───── TEXTO DO DOCUMENTO ─────

Andei pelo belíssimo cenário de nossa
cidade procurando pelo produto em falta e amargando ser minha a
responsabilidade pelo retorno que recebia: desatenção, mau humor, má vontade,
desinteresse. Ai! Sou junguiana
de formação, então, assumo a responsabilidade pelos acontecimentos em minha
vida. Que Carl Jung não se revolva nas camadas etéreas, mas, algo vai
mal no paraíso das injunções cósmicas.
Já
nas calçadas, suando o resto da água que meu corpo retinha a custo, fui
abordada por uma senhora que PEDIA. Isso mesmo: PEDIA ALGUNS TROCADOS!

───── DADOS FORNECIDOS ─────

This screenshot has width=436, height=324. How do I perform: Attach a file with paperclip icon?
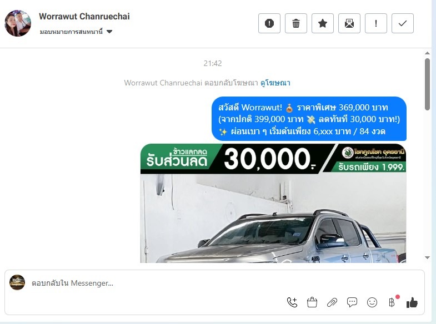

─────

● **DESAFIOS**:
A: Atualize o trecho do texto do documento de "Andei pelo belíssimo" a "das injunções cósmicas.", trocando "paraíso" por "jardim".
B: Reescreva de forma mais curta o parágrafo do texto do documento que começa com "Andei pelo belíssimo cenário", preservando os fatos principais.

● **SOLUÇÕES COMPLETAS**:
A:
Andei pelo belíssimo cenário de nossa
cidade procurando pelo produto em falta e amargando ser minha a
responsabilidade pelo retorno que recebia: desatenção, mau humor, má vontade,
desinteresse. Ai! Sou junguiana
de formação, então, assumo a responsabilidade pelos acontecimentos em minha
vida. Que Carl Jung não se revolva nas camadas etéreas, mas, algo vai
mal no jardim das injunções cósmicas.

B: Andei pela bela cidade procurando o produto em falta e me culpando pela desatenção, pelo mau humor, pela má vontade e pelo desinteresse que recebia. Como junguiana de formação, assumo a responsabilidade pelo que acontece em minha vida, mas algo vai mal no paraíso das injunções cósmicas.